• _Stored items_:
• • • • • • •
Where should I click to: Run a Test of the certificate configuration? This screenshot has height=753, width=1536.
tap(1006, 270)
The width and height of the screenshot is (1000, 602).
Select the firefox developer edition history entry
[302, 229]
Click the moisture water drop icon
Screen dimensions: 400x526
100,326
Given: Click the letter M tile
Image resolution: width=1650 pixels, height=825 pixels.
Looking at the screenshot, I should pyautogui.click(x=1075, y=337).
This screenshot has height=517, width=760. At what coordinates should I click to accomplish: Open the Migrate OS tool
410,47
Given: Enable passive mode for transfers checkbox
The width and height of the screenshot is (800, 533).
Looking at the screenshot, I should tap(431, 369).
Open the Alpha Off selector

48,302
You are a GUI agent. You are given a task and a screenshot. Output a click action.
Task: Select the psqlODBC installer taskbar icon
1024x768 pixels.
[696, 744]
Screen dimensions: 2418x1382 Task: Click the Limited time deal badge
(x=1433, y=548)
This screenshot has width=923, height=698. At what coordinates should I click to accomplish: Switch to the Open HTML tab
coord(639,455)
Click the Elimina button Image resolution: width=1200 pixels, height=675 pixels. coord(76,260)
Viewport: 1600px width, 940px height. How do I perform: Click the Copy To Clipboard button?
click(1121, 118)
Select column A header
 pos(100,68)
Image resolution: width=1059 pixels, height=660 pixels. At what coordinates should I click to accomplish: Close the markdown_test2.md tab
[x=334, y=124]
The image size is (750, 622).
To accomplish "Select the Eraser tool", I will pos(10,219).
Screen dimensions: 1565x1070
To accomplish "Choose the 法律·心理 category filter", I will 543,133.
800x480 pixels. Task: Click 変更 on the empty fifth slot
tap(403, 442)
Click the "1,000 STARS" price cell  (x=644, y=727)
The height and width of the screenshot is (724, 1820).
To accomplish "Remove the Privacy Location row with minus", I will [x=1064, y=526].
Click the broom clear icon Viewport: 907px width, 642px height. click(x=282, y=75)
• • • • • • •
Please repeat the entries above exactly as they read.

Where should I click to: Run a Test of the certificate configuration? This screenshot has height=753, width=1536.
tap(1006, 270)
The width and height of the screenshot is (1000, 602).
Select the firefox developer edition history entry
[302, 229]
Click the moisture water drop icon
Screen dimensions: 400x526
100,326
Given: Click the letter M tile
Image resolution: width=1650 pixels, height=825 pixels.
Looking at the screenshot, I should pyautogui.click(x=1075, y=337).
This screenshot has height=517, width=760. At what coordinates should I click to accomplish: Open the Migrate OS tool
410,47
Given: Enable passive mode for transfers checkbox
The width and height of the screenshot is (800, 533).
Looking at the screenshot, I should tap(431, 369).
Open the Alpha Off selector

48,302
You are a GUI agent. You are given a task and a screenshot. Output a click action.
Task: Select the psqlODBC installer taskbar icon
1024x768 pixels.
[696, 744]
Screen dimensions: 2418x1382 Task: Click the Limited time deal badge
(x=1433, y=548)
This screenshot has width=923, height=698. At what coordinates should I click to accomplish: Switch to the Open HTML tab
coord(639,455)
Click the Elimina button Image resolution: width=1200 pixels, height=675 pixels. coord(76,260)
Viewport: 1600px width, 940px height. How do I perform: Click the Copy To Clipboard button?
click(1121, 118)
Select column A header
 pos(100,68)
Image resolution: width=1059 pixels, height=660 pixels. At what coordinates should I click to accomplish: Close the markdown_test2.md tab
[x=334, y=124]
The image size is (750, 622).
To accomplish "Select the Eraser tool", I will pos(10,219).
Screen dimensions: 1565x1070
To accomplish "Choose the 法律·心理 category filter", I will 543,133.
800x480 pixels. Task: Click 変更 on the empty fifth slot
tap(403, 442)
Click the "1,000 STARS" price cell  (x=644, y=727)
The height and width of the screenshot is (724, 1820).
To accomplish "Remove the Privacy Location row with minus", I will [x=1064, y=526].
Click the broom clear icon Viewport: 907px width, 642px height. click(x=282, y=75)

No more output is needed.